How ADHD can affect breastfeeding

As a GP I’m seeing more and more women with ADHD, sometimes up to two a week, and most are undiagnosed.

Many of these women have been coping pretty well throughout their life - until they had children, and things kind of unravelled. Many had/have no idea they have ADHD until I bring it up - and then as we discuss what ADHD actually is (hint: it’s very different to the stereotype we often hold in mind), there is often a lightbulb of understanding - you’re saying not everyone experiences life like this?

Despite it being the best-studied psychiatric* and neurodevelopmental condition, there is still such a stigma and misunderstanding about how it presents in adults, especially adult women and gender-diverse folx.

While it’s worth noting that most/all of the symptoms of ADHD happen to everyone to some degree, in ADHD the symptoms are more persistent, severe, and occur across all aspects of life and even when things are going really well.

Here are some common ways it can show up with breastfeeding:

  • Distractability and hyperfocus - this might make it harder to read or respond to baby’s cues, and it can contribute to a preoccupation with all the things you need to do - it’s hard to be present with a baby when your brain is constantly reminding you of the dirty dishes that have been there for 3 days. Some people find the only way they can breastfeed is by talking to other people or being on their phones (which is often judged by other parents), and there can be guilt about the effect this can have on bonding

  • Inability to tolerate boredom - ummm. Breastfeeding can be hella boring sometimes. Sitting for long periods of time while feeding can be excruciating. Reading a book to your child, or sitting quietly on the floor for play time? No chance.

  • Sensory overload - too much sensory input at the same time can cause aversions, anger, anxiety, physical distress. Made worse by having older kids in the house.

  • Emotional dysregulation - flashes of anger, irritation etc. Of course it can also cause waves of positive emotions, but the “negative” emotions are painful for the parent affected, and their whānau.

  • OCD - OCD is more common in people with ADHD, and it can show up for the first time post-partum, by giving mums distressing mental images of ways their baby could be harmed (by them or someone else).

  • Social anxiety - it can be hard making new friends. “Talking too much”/verbal impulsiveness, always being late, forgetting things, can all contribute to shame for parents with ADHD and can make it hard to go to parenting groups and meet new people.

  • Eating and making food - there is a close relationship between ADHD and food. Binge-eating disorder is remarkably common in untreated ADHD, as is constant snacking and grazing, made worse by sleep deprivation (which causes cravings for sugar and simple carbohydrates). On the other hand, it can be remarkably difficult to plan and cook meals or meal prep, leading parents to both under- and over-eat. This contributes to tiredness and irritability.

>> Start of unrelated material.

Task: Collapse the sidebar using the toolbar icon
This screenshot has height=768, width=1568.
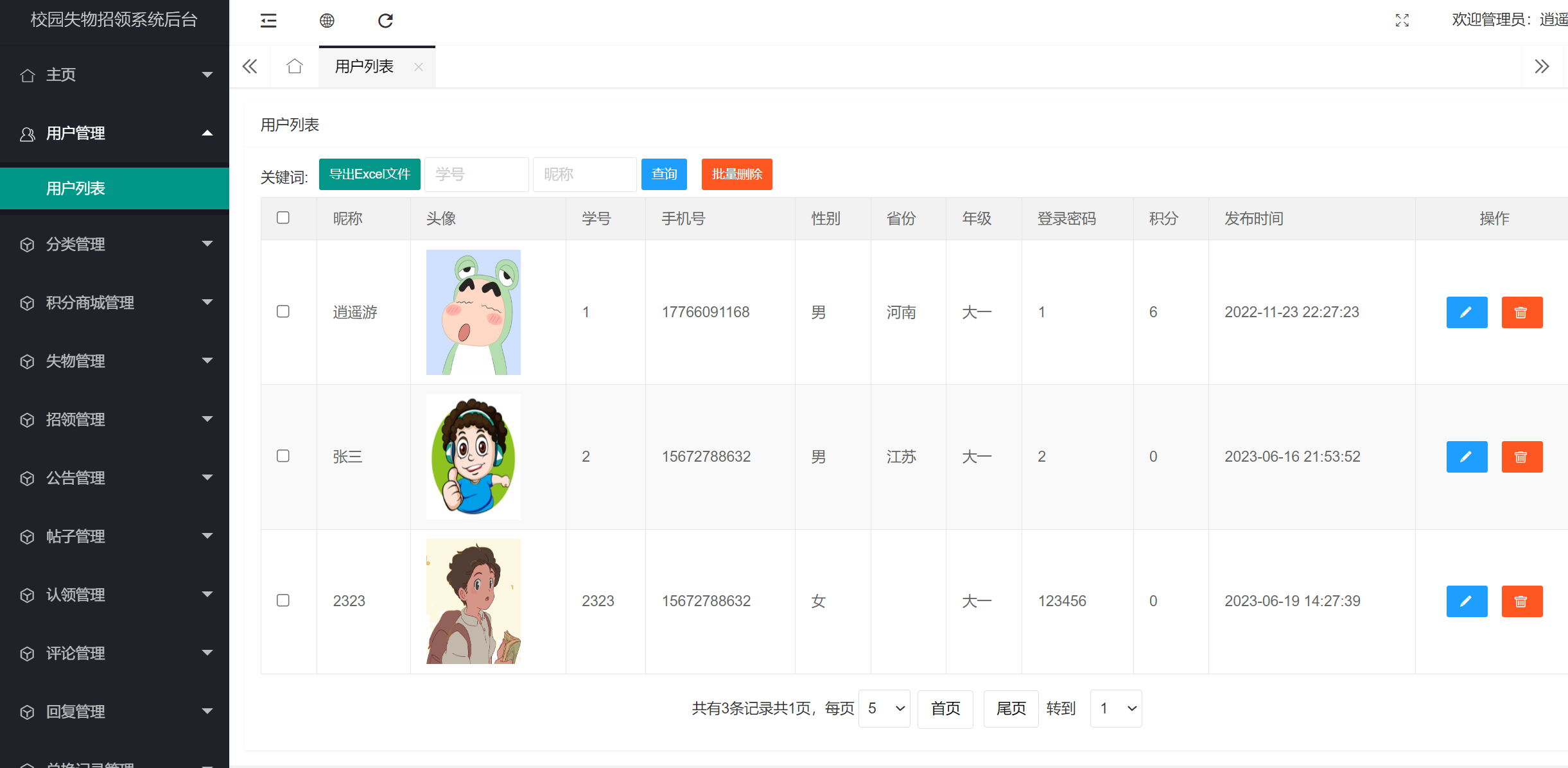Action: 268,21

  • Extreme tiredness - okay this is obviously very common and can be normal post-partum. But people with ADHD can be affected more by this, as the effort it requires to stay afloat can be exhausting. Sleep deprivation will also significantly worsen ADHD symptoms.

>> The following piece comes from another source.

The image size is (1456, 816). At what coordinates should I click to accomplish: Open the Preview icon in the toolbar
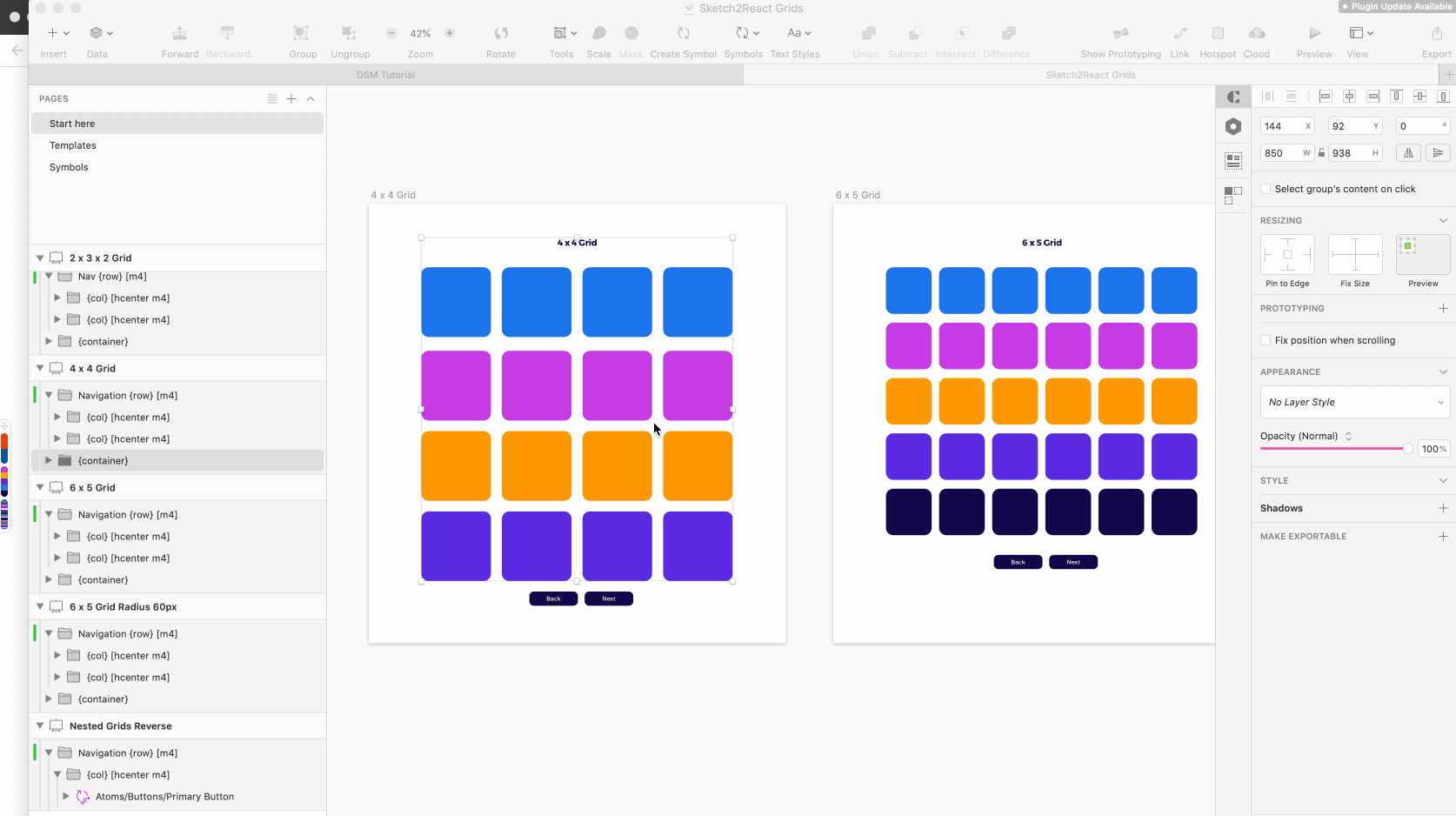[1313, 33]
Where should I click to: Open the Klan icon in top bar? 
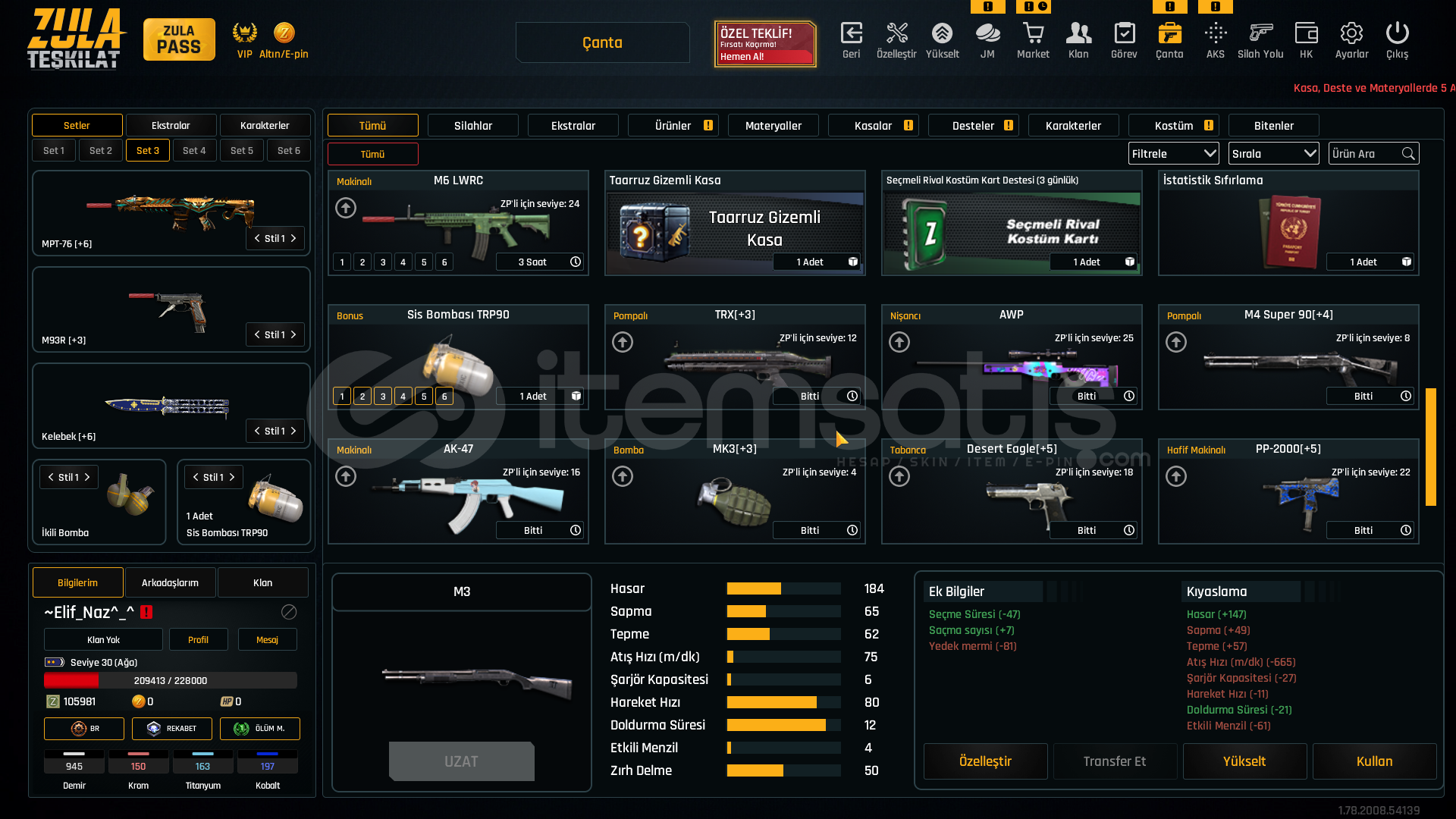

I now strongly believe (and some studies back this up) that ADHD significantly increases the risk of post-natal anxiety and depression. Sleep deprivation and the sudden increase in executive function requirement (suddenly you’re looking after the needs of two people) can overload the abilities of many parents with ADHD.

Add to this the higher chance of a child with ADHD and their increased environmental sensitivity, and we see a parent that will require a lot more support, but who may not ask for it because they internalise their struggles and think it’s their fault.

While a grieving process is common with a formal diagnosis of ADHD, it can also be incredibly freeing. Medications improve symptoms in 80% of people and are safe in pregnancy and breastfeeding. Purposefully creating systems that work with your strengths rather than trying to force yourself into a neurotypical mould means everyday life is easier, and recognising the stories about ourselves that often bubble under the surface means we can start getting rid of the shame that contributes to low self-esteem.

If you’ve ever wondered about why you seem to struggle with things that other people find easy, or if you’ve ever considered that you might have ADHD, I recommend seeing a doctor or psychologist with a good understanding of ADHD to talk about pursuing a formal diagnosis. In NZ this requires an assessment with a psychologist or psychiatrist, usually in private (thanks to funding constraints in the public system) with a psychiatrist report being needed in order to get prescribed ADHD-specific medication.